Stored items
::::::::::
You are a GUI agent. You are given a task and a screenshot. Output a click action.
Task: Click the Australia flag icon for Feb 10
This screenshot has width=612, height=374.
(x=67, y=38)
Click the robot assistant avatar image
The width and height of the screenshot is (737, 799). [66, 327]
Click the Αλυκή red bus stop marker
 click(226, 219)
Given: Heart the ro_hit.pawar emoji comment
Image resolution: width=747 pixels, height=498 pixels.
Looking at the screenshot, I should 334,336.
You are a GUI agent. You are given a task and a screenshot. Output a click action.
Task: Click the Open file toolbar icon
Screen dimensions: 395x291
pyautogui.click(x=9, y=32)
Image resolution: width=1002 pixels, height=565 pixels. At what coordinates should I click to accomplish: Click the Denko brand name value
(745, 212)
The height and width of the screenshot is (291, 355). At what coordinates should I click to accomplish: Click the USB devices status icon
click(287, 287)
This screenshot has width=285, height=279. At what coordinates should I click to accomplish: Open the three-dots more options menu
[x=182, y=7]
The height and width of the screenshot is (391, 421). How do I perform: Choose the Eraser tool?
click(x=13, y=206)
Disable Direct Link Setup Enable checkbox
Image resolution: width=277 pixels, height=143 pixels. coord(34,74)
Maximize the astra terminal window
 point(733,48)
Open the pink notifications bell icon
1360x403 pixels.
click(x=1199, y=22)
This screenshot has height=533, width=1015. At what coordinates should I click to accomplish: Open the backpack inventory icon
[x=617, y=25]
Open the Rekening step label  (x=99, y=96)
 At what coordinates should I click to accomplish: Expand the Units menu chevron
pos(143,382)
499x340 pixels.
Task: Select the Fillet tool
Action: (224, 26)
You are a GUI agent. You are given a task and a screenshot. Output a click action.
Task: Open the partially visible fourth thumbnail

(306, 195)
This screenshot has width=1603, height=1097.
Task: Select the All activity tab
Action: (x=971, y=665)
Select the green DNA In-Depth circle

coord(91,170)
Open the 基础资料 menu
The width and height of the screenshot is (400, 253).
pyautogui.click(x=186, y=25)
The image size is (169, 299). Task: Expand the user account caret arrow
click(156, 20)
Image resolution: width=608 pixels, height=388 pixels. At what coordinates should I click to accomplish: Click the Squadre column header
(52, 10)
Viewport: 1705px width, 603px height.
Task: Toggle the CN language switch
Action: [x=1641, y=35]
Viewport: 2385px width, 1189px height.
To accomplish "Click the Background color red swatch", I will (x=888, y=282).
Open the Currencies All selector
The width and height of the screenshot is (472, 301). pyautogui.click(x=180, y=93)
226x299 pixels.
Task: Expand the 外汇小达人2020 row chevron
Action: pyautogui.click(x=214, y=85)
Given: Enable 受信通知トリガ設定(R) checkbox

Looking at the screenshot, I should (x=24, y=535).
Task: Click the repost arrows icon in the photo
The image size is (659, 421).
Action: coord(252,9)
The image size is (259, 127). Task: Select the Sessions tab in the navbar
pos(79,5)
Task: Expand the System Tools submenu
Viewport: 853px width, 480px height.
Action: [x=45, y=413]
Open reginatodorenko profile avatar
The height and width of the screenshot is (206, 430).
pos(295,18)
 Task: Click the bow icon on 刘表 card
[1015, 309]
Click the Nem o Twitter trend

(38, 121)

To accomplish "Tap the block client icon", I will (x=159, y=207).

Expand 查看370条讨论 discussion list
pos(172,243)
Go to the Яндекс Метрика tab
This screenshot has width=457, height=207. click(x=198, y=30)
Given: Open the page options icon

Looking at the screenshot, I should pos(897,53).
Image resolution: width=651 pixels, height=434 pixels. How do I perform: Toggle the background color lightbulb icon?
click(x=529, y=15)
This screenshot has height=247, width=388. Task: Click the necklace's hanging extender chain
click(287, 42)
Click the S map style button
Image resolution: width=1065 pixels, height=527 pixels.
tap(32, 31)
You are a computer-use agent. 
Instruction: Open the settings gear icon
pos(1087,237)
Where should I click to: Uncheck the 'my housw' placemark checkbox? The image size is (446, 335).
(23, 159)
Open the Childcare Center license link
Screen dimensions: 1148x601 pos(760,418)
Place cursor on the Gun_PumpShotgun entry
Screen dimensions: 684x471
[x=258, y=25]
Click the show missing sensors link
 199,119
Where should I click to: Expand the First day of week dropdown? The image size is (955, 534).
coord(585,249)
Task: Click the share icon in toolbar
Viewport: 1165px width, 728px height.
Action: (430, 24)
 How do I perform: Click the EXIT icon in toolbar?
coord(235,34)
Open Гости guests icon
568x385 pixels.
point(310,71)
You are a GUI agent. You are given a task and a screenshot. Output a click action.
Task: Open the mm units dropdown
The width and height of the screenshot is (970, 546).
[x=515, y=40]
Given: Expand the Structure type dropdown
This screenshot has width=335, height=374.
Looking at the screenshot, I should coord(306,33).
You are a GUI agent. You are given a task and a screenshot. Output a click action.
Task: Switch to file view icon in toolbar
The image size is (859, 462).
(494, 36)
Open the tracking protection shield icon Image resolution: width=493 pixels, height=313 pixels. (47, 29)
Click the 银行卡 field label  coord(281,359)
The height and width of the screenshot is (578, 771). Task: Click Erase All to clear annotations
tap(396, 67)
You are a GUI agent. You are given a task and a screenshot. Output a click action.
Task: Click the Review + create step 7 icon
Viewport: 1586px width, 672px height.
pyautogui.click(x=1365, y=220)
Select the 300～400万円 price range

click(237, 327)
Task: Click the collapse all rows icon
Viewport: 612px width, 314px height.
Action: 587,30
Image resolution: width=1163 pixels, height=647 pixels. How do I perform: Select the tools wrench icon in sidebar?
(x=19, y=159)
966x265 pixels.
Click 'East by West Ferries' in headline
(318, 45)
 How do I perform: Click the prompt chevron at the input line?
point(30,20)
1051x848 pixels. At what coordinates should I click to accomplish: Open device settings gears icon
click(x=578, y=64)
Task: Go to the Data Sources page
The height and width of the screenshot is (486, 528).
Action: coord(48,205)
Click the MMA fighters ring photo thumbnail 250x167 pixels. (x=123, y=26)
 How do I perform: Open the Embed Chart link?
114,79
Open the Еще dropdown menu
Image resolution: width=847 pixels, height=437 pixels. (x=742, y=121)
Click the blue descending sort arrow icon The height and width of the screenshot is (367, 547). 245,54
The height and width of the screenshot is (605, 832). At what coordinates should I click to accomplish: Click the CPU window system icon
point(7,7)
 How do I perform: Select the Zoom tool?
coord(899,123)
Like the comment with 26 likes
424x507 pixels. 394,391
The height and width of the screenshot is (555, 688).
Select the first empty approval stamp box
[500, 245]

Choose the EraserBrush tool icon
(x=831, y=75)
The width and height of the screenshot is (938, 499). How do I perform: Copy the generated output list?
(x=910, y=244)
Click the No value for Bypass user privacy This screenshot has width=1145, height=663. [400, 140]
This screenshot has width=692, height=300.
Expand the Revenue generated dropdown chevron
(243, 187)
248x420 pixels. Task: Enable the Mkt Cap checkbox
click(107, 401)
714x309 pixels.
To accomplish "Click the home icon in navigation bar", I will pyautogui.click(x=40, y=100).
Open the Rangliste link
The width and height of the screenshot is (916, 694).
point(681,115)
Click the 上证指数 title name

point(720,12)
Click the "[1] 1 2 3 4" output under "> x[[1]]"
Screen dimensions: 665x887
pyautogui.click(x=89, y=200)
::::::::::
## ABOUT THIS TASK
Could you write out exactly the lines above, starting at the first one and ending with the line that has "Open the Rekening"?

## ANSWER AREA
You are a GUI agent. You are given a task and a screenshot. Output a click action.
Task: Click the Australia flag icon for Feb 10
This screenshot has width=612, height=374.
(x=67, y=38)
Click the robot assistant avatar image
The width and height of the screenshot is (737, 799). [66, 327]
Click the Αλυκή red bus stop marker
 click(226, 219)
Given: Heart the ro_hit.pawar emoji comment
Image resolution: width=747 pixels, height=498 pixels.
Looking at the screenshot, I should 334,336.
You are a GUI agent. You are given a task and a screenshot. Output a click action.
Task: Click the Open file toolbar icon
Screen dimensions: 395x291
pyautogui.click(x=9, y=32)
Image resolution: width=1002 pixels, height=565 pixels. At what coordinates should I click to accomplish: Click the Denko brand name value
(745, 212)
The height and width of the screenshot is (291, 355). At what coordinates should I click to accomplish: Click the USB devices status icon
click(287, 287)
This screenshot has width=285, height=279. At what coordinates should I click to accomplish: Open the three-dots more options menu
[x=182, y=7]
The height and width of the screenshot is (391, 421). How do I perform: Choose the Eraser tool?
click(x=13, y=206)
Disable Direct Link Setup Enable checkbox
Image resolution: width=277 pixels, height=143 pixels. coord(34,74)
Maximize the astra terminal window
 point(733,48)
Open the pink notifications bell icon
1360x403 pixels.
click(x=1199, y=22)
This screenshot has height=533, width=1015. At what coordinates should I click to accomplish: Open the backpack inventory icon
[x=617, y=25]
Open the Rekening step label  (x=99, y=96)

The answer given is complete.